可见他虽然是怒气冲冲地来“兴师问罪”,却仍是体贴周详地维护着她。
她心中温软,不禁浅笑。
桃叶见了便道:“小姐,总算见着你有一天是笑着回来了。”
危安歌听了也笑,却揶揄道:“哦?亭主这几日玩得不开心么?”
一旁的危进十分无语,他很想说,爷,你也黑了好几天脸了好吗。可惜爷没空注意他。
舟上高挂的如意灯笼烧得正艳。

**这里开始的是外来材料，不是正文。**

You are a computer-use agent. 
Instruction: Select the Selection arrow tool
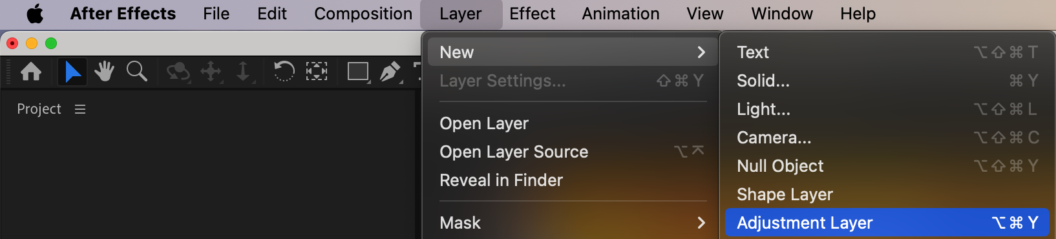72,72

都说灯下看美人,危安歌只见荀谖粉面含嗔去瞪桃叶,真是教人明白了什么叫“淡淡微红色不深,依依偏得似春心”。
他心神微荡,悄悄在袖子下捏了捏荀谖的手,面上却淡淡道:“亭主娇贵,哪里是谁都讨好得了的?本王今后也当更加用心才行啊。”
桃叶听的是王爷一本正经的郑重承诺,荀谖听的却是不正经的甜言蜜语。她忍不住甜笑只好低头掩饰,却见眼前出现了一抹俏生生的青色。
抬头,竟是两个婢女,她们恭敬地拜下,声若莺啭:“奴婢等候多时,请王爷、亭主入船。”
二人同样装束,皆是翠簪青裙。
荀谖忽然想起来了,她们该不会是传说中的乐王府十八青姬吧?没想到竟在这儿见到了。
眼前这两位一个眉似远山,清隽出尘另一个眼若秋水,楚楚有情。可以想见其他的几位必然也是各般颜色,各种动人。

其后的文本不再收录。